## REQUIRED WORK
Repeat exactly the lines below that lie between the line with "Where should I click to: Click the Finances" and the line with "Click the Send", counting both of those lines as part of the answer.

::::

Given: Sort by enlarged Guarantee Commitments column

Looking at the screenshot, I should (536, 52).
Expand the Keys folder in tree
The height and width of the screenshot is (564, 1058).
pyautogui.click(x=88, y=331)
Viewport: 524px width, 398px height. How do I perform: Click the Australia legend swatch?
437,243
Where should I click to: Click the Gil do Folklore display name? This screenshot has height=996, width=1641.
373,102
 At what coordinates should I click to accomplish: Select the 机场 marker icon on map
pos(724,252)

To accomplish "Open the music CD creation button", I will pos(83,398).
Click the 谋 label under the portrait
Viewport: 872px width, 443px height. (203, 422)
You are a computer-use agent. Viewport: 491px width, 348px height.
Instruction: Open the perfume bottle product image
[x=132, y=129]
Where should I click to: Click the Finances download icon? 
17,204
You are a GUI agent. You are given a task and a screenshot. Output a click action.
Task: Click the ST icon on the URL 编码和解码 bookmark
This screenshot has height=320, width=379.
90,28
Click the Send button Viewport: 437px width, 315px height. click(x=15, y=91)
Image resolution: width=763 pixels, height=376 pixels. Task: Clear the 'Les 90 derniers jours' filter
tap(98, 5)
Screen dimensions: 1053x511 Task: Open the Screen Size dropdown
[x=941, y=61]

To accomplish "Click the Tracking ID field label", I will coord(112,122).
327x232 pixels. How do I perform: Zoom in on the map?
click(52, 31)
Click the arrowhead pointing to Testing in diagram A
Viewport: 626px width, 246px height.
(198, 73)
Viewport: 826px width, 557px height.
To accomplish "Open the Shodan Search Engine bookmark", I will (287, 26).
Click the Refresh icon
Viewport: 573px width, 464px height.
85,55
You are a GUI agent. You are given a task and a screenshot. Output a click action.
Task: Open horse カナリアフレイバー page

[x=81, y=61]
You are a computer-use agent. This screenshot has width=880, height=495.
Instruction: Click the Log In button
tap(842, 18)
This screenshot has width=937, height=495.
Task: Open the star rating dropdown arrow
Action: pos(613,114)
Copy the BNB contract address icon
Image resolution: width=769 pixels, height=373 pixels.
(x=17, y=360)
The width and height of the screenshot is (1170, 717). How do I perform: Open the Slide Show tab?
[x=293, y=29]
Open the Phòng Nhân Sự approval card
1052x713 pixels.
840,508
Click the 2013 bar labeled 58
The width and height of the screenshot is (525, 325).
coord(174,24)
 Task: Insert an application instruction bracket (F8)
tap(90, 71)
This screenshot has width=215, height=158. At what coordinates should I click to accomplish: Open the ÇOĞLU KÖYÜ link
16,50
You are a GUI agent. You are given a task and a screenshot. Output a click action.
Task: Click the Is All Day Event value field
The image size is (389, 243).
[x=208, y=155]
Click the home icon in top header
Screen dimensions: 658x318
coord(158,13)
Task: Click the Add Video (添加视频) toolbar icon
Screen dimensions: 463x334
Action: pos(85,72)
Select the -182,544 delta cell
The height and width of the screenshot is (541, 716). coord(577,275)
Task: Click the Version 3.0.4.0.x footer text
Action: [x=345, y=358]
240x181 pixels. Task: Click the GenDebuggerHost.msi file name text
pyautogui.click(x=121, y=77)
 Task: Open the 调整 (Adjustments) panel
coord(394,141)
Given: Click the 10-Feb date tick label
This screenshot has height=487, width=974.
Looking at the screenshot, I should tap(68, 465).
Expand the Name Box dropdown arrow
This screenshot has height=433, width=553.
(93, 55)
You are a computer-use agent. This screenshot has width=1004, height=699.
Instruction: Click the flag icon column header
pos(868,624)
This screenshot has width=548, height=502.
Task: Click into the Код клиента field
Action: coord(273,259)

::::

## EXERCISE ANSWER
Where should I click to: Click the Finances download icon? 
17,204
You are a GUI agent. You are given a task and a screenshot. Output a click action.
Task: Click the ST icon on the URL 编码和解码 bookmark
This screenshot has height=320, width=379.
90,28
Click the Send button Viewport: 437px width, 315px height. click(x=15, y=91)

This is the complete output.